¡En algo hay que creer!. Varias veces he escuchado esta expresión, como haciendo de sus creencias un mal menor. Me da mucha pena. Si no nos mueve nuestra fe nos moverá el estómago, la codicia o el amor propio. Las creencias son mucho más importantes. Creemos en el amor de nuestros padres, en la justicia, en el valor de los demás y, sobre todo, creemos en el destino del hombre que supera nuestra propia limitación. Creer no es algo que hay que hacer, como si fuese un mal menos o una especie de regla mnemotécnica para ser feliz. Creer es un don de Dios que el hombre acoge y, como todos los auténticos dones de Dios, le hace más humano. Pero a veces creer no es fácil.

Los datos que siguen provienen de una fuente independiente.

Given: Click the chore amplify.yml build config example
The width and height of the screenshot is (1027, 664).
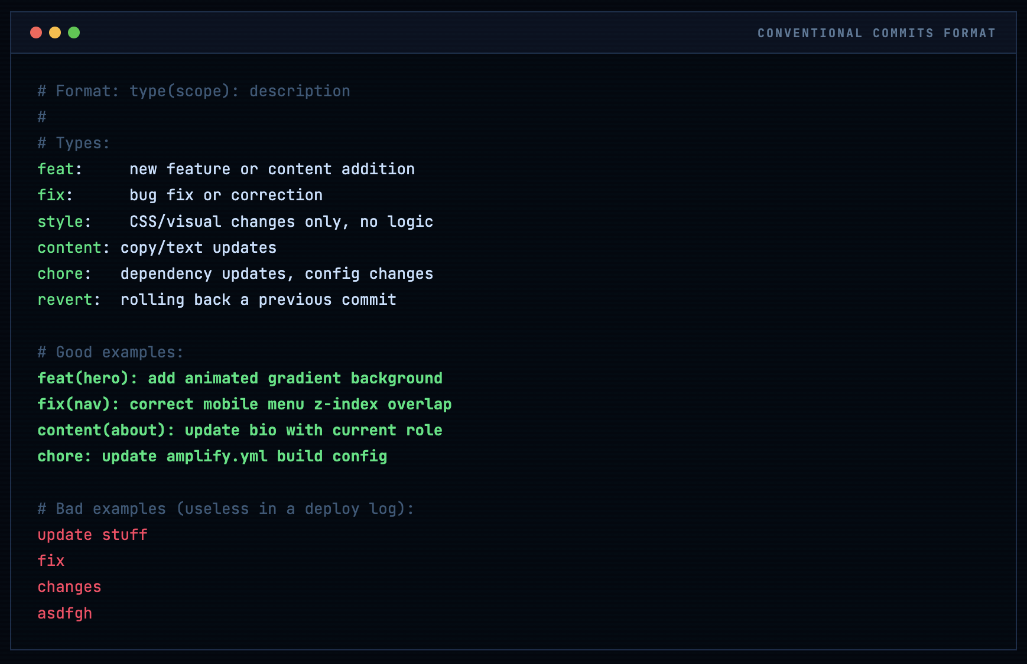Looking at the screenshot, I should 212,456.
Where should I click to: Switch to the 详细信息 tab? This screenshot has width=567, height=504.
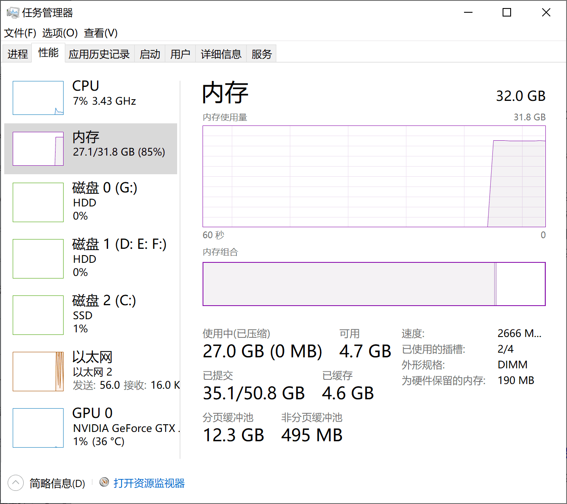point(221,54)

“Por último, se apareció Jesús a los Once, cuando estaban a la mesa, y les echó en cara su incredulidad y dureza de corazón, porque no habían creído a los que lo habían visto resucitado. Y les dijo: – «ld al mundo entero y proclamad el Evangelio a toda la creación.»” Parece incoherente, le echa en cara el no haber creído y luego les encarga ser sus testigos por todo el mundo. Pero justamente ese es el conocimiento que Dios tiene de nosotros. Dios sabe que a veces dudaremos, que se tambaleará nuestra fe, que nos olvidaremos de Él en muchas ocasiones y que daremos prioridad a otras cosas antes que a nuestra fe. Sólo hay que releer los escritos del Nuevo Testamento para darnos cuenta que esa fue la realidad desde el principio de la Iglesia, y sigue igual veinte siglos después.

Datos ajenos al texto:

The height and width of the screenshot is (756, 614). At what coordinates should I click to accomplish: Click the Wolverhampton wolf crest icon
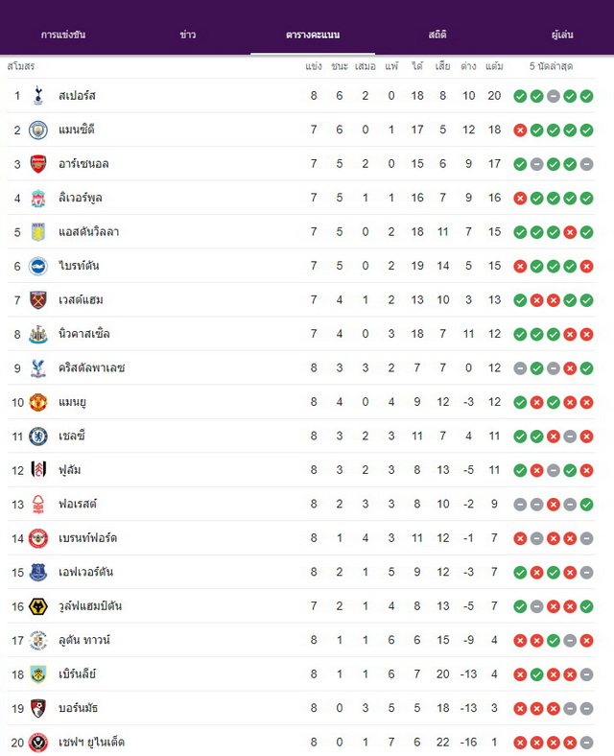point(38,606)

“ En aquellos días, los jefes del pueblo, los ancianos y los escribas, viendo la seguridad de Pedro y Juan, y notando que eran hombres sin letras ni instrucción, se sorprendieron y descubrieron que habían sido compañeros de Jesús.” Pedro y Juan demuestran seguridad, pero no es la seguridad del que domina un tema por sus propios conocimientos para vanagloriarse de ello. «¿Puede aprobar Dios que os obedezcamos a vosotros en vez de a él? juzgadlo vosotros. Nosotros no podemos menos de contar lo que hemos visto y oído.» Pedro, el que negó a Jesús tres veces, se sabe débil en la fe por sí mismo, pero ha recibido un don, un regalo de Dios y no puede menos que anunciarlo. ¡Hasta él mismo se asombra!
Jesús cuenta con nuestra debilidad, sabe que dudaremos. Pero ahora que estamos acabando la octava de Pascua tenemos que darnos cuenta que, dado que conocemos nuestra debilidad y el don de Dios que nos dio en nuestro bautismo, tiene que surgir de nosotros el agradecimiento. Si vivimos la fe como algo que hay que tener, seguramente la derrochemos. Si vivimos la fe con agradecimiento seguramente se fortalezca. Comprenderemos muy bien la debilidad de los hombres, sus dudas y, a veces, que renieguen. Pero sabemos que siempre pueden volver hacia el Señor y convertirse en apóstoles. Los apóstoles no son super-hombres, personas de piedra o de hielo. Son como nosotros, débiles, pequeños, poca cosa, pero eternamente agradecidos al don recibido de haber visto a Cristo resucitado.
Hoy sábado miramos a la Virgen y con ella proclamamos la grandeza del Señor.